*Data for processing*.
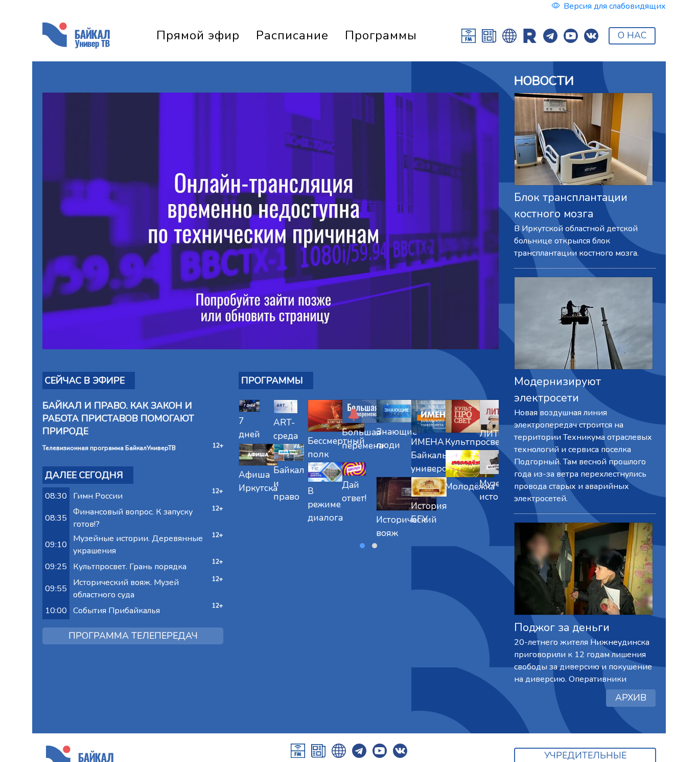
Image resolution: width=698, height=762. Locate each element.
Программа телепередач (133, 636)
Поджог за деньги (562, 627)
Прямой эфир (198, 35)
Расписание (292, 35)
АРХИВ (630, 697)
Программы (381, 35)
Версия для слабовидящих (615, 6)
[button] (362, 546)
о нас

*Exercise directions*. Starting at the line that contains "Прямой эфир (198, 35)" and ending at the end of the records, write out those lines again in full. Multiply every coordinate in the answers by 1.4 and round to whole numbers, with halves rounded up.

*Exercise result*.
Прямой эфир (277, 49)
Расписание (409, 49)
АРХИВ (882, 976)
Программы (533, 49)
Версия для слабовидящих (861, 8)
[button] (507, 764)
о нас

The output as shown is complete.